◆ What is required
Look below for the line that contains "Click the skin icon on 司马徽 card", then copy it and each following line exactly, through and including the line that contains "Viewport: 952px width, 1270px height.".

◆ Task inputs
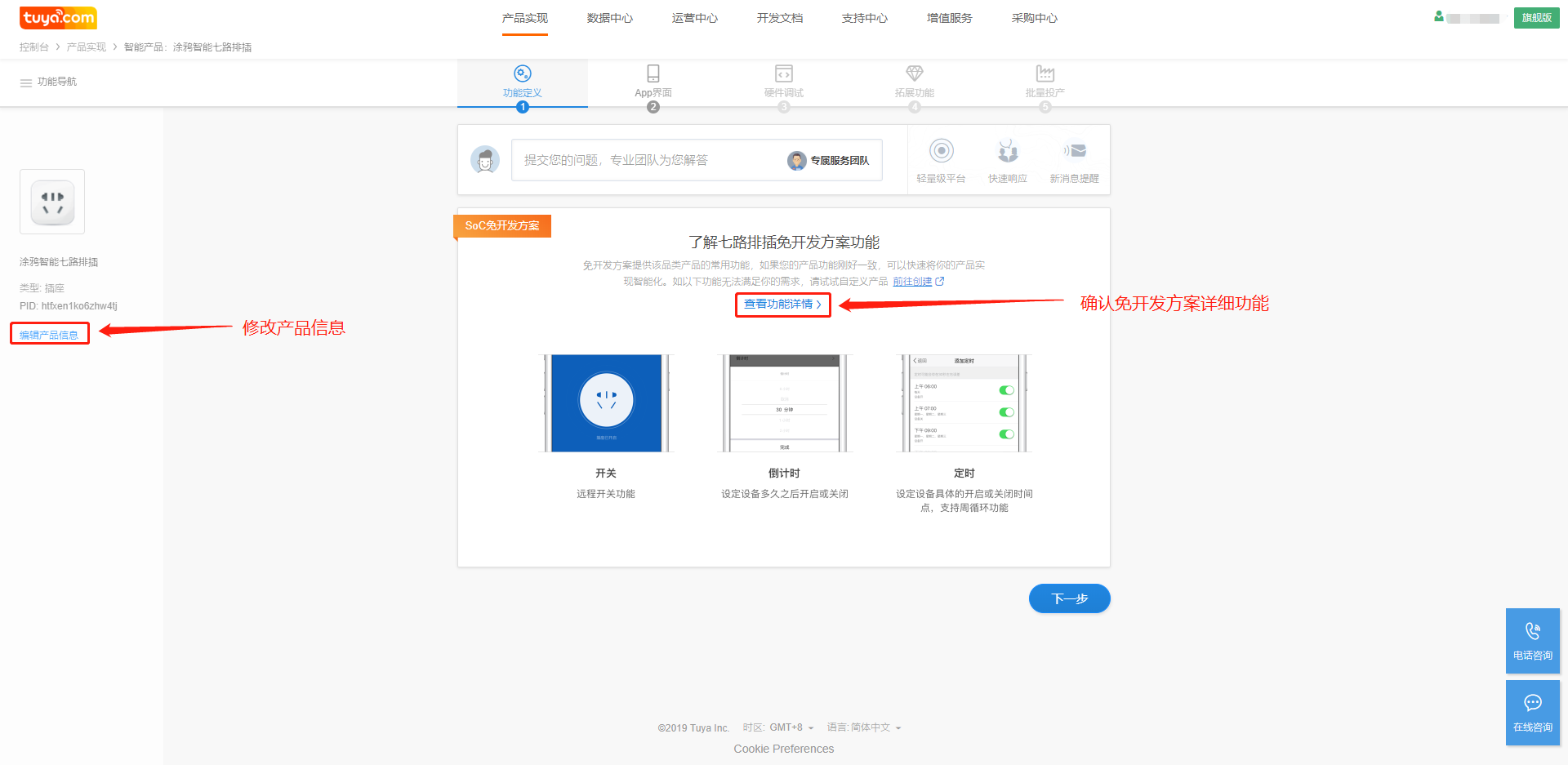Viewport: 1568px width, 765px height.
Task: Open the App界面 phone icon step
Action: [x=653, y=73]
* * *
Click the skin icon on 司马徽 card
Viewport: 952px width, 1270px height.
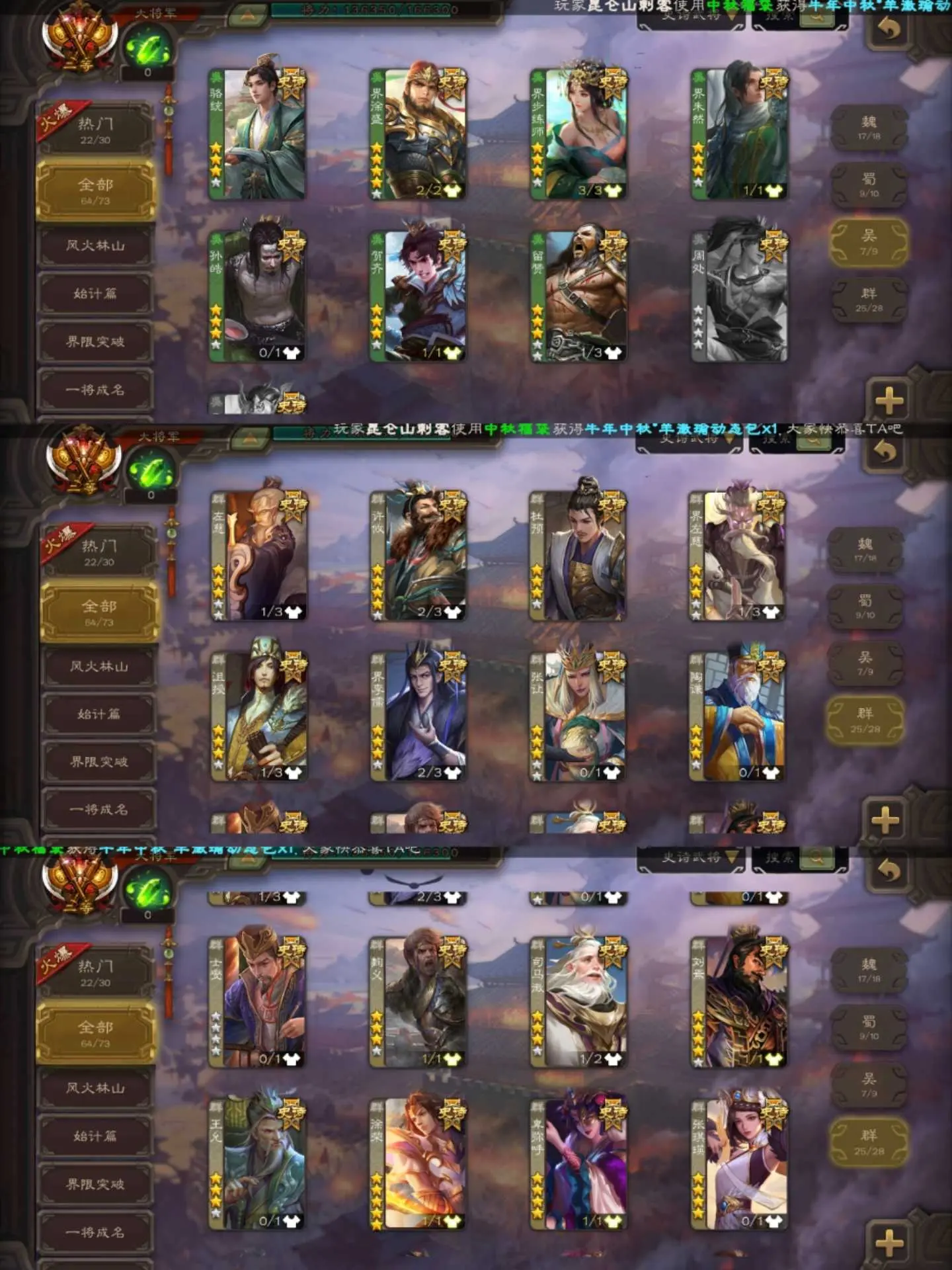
...
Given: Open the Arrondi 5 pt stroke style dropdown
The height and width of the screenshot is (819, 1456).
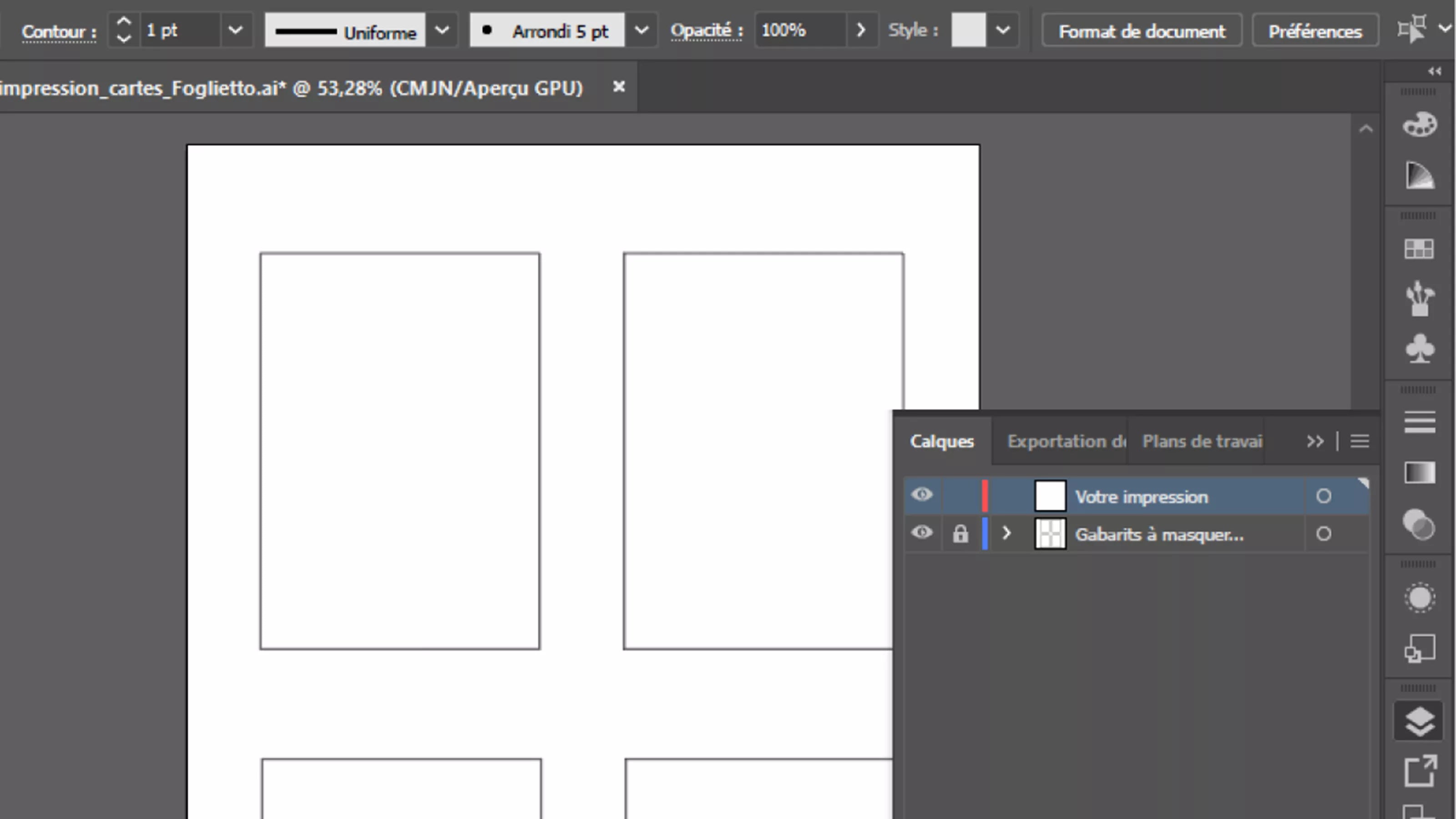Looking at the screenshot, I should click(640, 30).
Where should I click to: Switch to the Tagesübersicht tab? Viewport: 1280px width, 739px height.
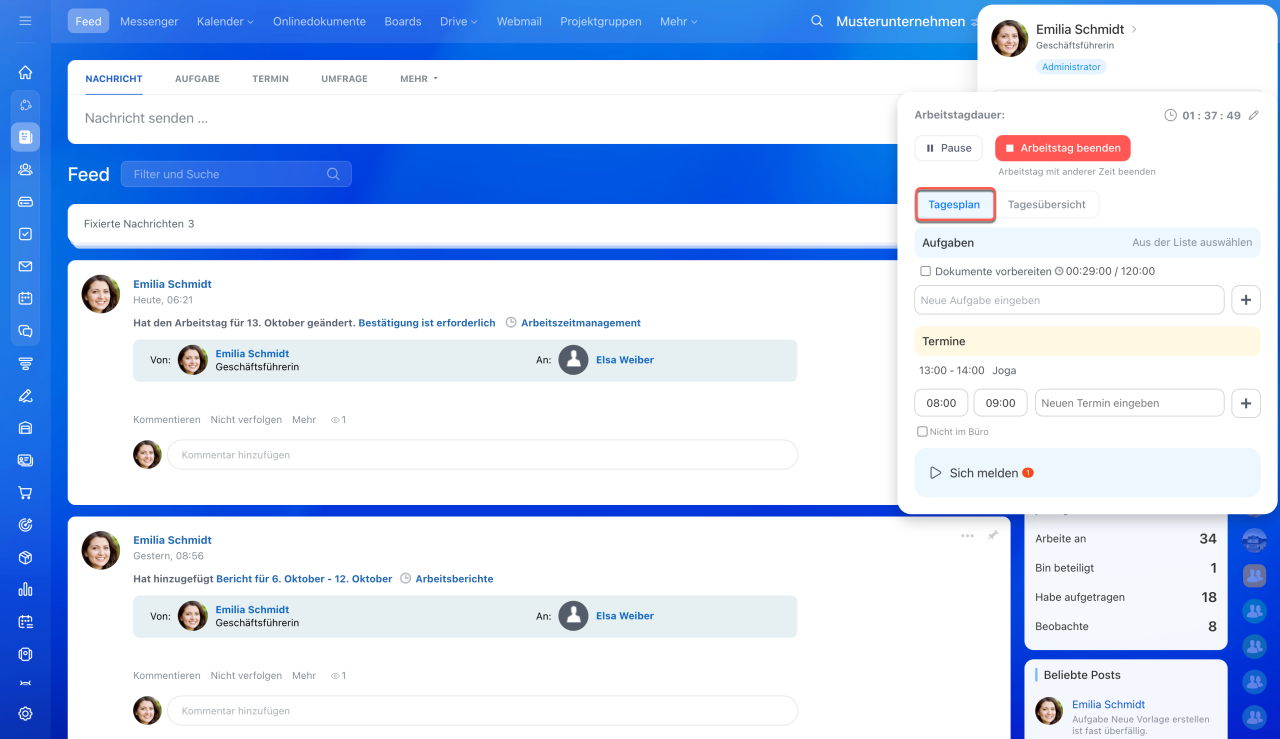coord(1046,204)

◆ Output for this task
Click the skin icon on 司马徽 card
Viewport: 952px width, 1270px height.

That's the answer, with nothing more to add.